Un premier amour est souvent très formateur, il nous marque pour toujours. S'il y a cette différence d'âge, j'ai toujours l'impression que les forces en jeu sont trop inégales et que la jeune personne, encore malléable, n'est pas à même d'affirmer sa personnalité.
Si de plus, la maîtresse est maîtresse d'école, à mes yeux c'est trop.
En tant qu'adulte, j'aurais besoin d'un égal face à moi ! Je ne peux m'imaginer avoir un intérêt à être dans une telle relation avec un blanc-bec (excusez-moi, passant ordinaire).
Quant à savoir, si on ne condamne pas assez sévèrement les femmes dans de tels cas, je pense que c'est toujours parce que, comme vous l'avez déjà dit, hommelibre : le masculin est la norme. Le viol ne peut être que d'une sorte, selon cette façon de penser.

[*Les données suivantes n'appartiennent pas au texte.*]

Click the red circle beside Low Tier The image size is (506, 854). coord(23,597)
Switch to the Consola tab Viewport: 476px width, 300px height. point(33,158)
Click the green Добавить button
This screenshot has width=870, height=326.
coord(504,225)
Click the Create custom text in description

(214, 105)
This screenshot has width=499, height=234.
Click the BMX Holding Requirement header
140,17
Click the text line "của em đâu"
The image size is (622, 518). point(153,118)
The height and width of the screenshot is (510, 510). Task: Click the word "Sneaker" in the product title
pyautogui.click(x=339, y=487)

Dans le cas de l'abus d'autorité, les peines devraient être équivalentes, sans aucun doute. Pas pour des raisons physiques, mais pour des raisons institutionnelles : l'adulte a trahi son statut.
Bien commenté Calendula, pourtant en parlant de ces relation adultes ados, il en est parfois ou le qualificatif "faillir s'appliquerai mieux que "trahir" à son statut d'adulte.

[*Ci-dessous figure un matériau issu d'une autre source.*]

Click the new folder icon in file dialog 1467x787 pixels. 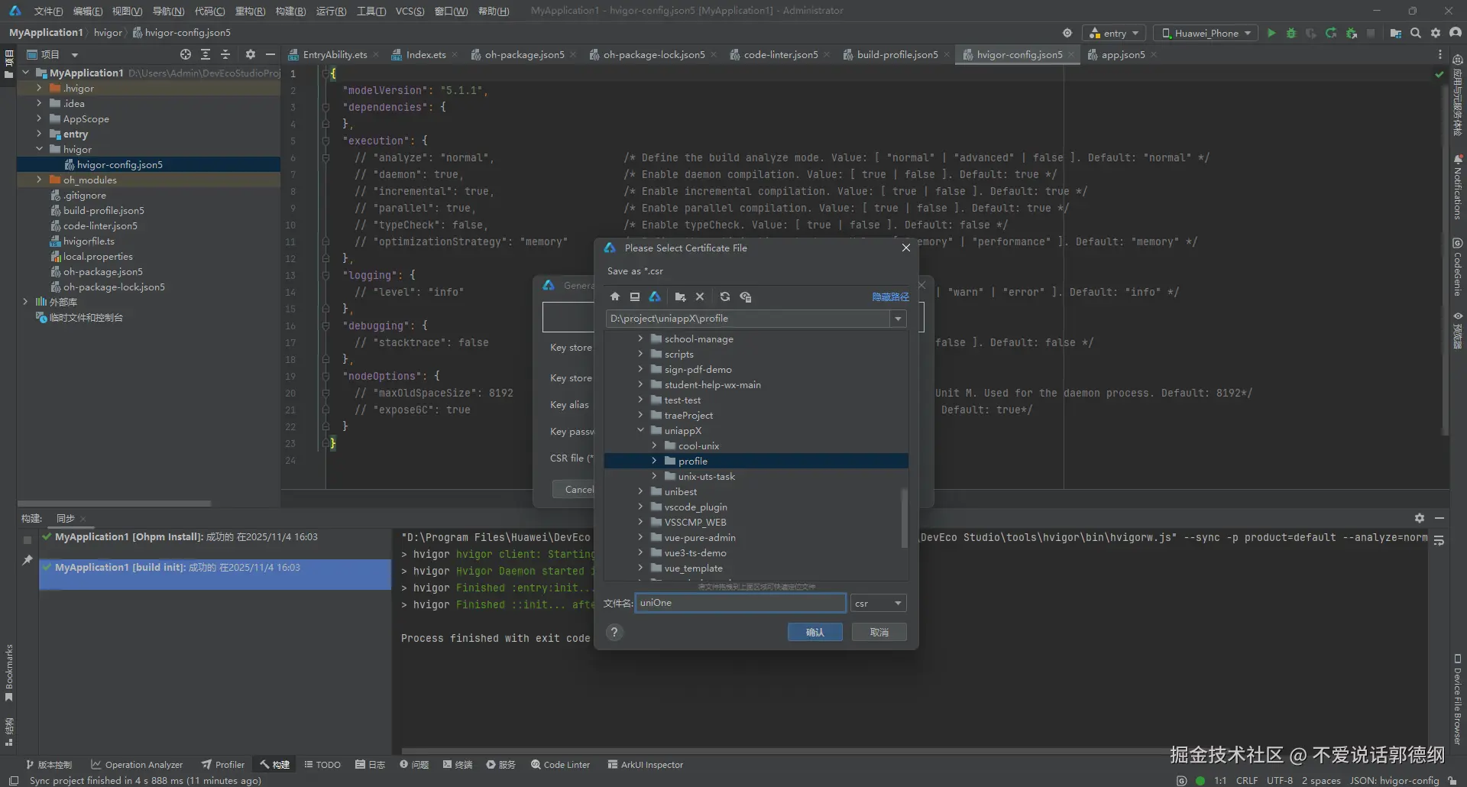tap(680, 297)
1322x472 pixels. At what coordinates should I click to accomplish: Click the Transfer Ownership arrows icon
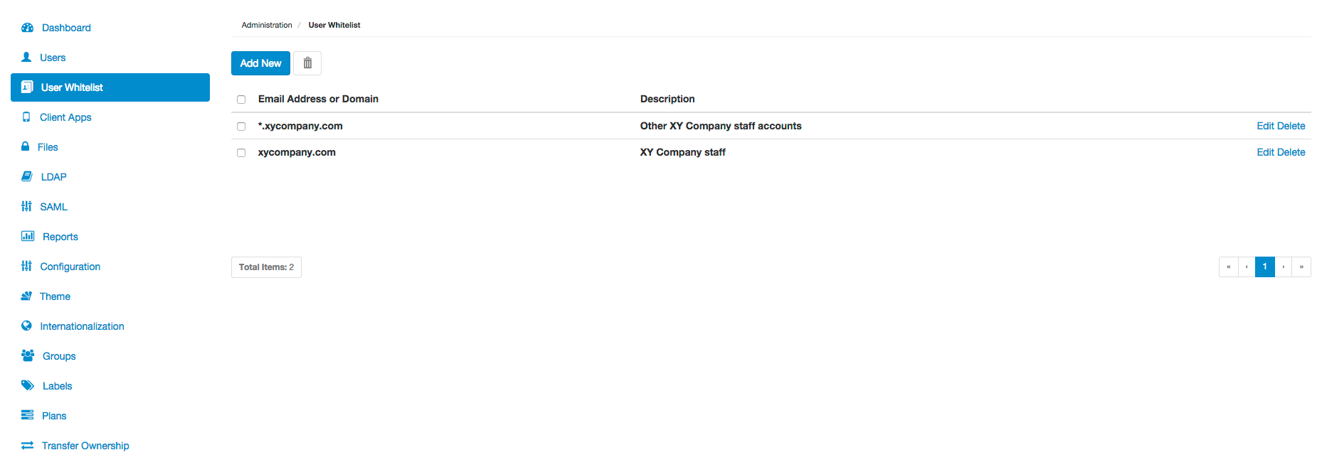(28, 445)
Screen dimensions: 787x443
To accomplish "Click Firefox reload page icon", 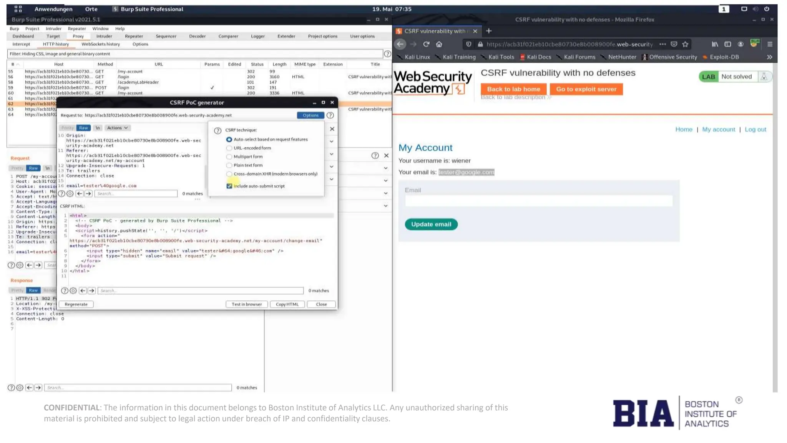I will (x=426, y=44).
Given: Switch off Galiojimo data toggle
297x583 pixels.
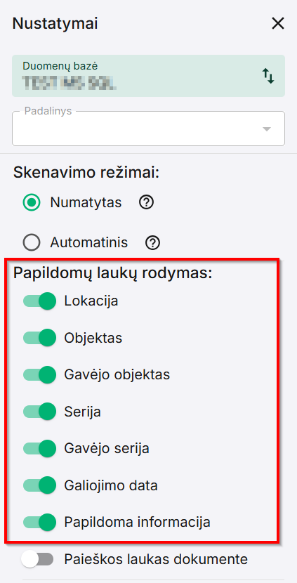Looking at the screenshot, I should 39,485.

Je veux espérer, que dans ces cas, il y a parfois des sentiments (ou des projections) qui déchirent tout simplement, les défenses de la bienséance.
Ceci vaudrait autant pour les hommes que pour les femmes.
C'est d’ailleurs de cette manière que les crimes qualifiés de "passionnels" sont un peu moins pénalisés que les autres.
Bonsoir, aoki,
Vous avez raison : "faillir" convient mieux.
L'adulte n'a pas été adéquat, il n'a pas réussi à l'être.
Calendula heureusement qu'il n'y avait pas que le sexe pour lier notre relation. Elle m'avait aussi introduit dans le monde des arts : peintures, littératures, théâtre, musique classique et cinéma. Elle m'avait fait découvrir le monde de l'artisanat : poterie, tissage de tapisserie, etc.
En ce qui concerne les autres femmes je n'ai qu'un seul regret c'est d'avoir été naïf et d'avoir fait confiance à des gourgandines dont le seul but était des soucis matériels. Heureusement que j'étais marié sous le régime de séparation des biens et comme ces épousailles furent de courte durée mon portemonnaie ne s'en guère ressentit.
Aujourd'hui à la veille de mon départ vers l'éternel je profite des moments qui me sont offerts en allant au théâtre, au concert, en visitant des musées et en prenant soin de ma santé.
Ne vous méprenez pas, je ne vis pas en solitaire car lorsqu’on est financièrement bien assis on dispose toujours de gens prêts à louer leurs services : chauffeur, femme de ménage pour s’occuper du ménage à l’exception de la cuisine.
encore et toujours.... une enseignante qui entretient une relation de plusieurs mois avec un enfant de moins de 15 ans: 18 mois avec sursis, et l'avocat insiste bien sur le fait que ce n'est pas de la pédophilie parce la relation étatit consentie!!! Un homme aurait pris combien? rappelez vous l'affaire Polanski , une fois, avec une mineure de 17 ans consentante.
http://lci.tf1.fr/france/justice/lille-dix-huit-mois-de-prison-avec-sursis-pour-une-enseignante-8283673.html
...13 ans et non-consentante....ça change quand même la donne....
Peut être que le cas Polanski est un mauvais exemple...
Mais dans le cas que je cite, 12 ans au début, et vachement consentante assurément. Idem pour le cas objet de l'article: 13 ans! depuis quand le consentement d'un mineur de 12 ou 13 ans autorise t il la pédophilie, ou la rend il acceptable?
On va bien s'amuser a jouer avec la notion de consentement en oubliant un peu que le consentement d'un enfant de 12 ans obtenu par un majeur qui a autorité c'est ce qu'on appelle selon le cas une manipulation perverse ou l'Amour.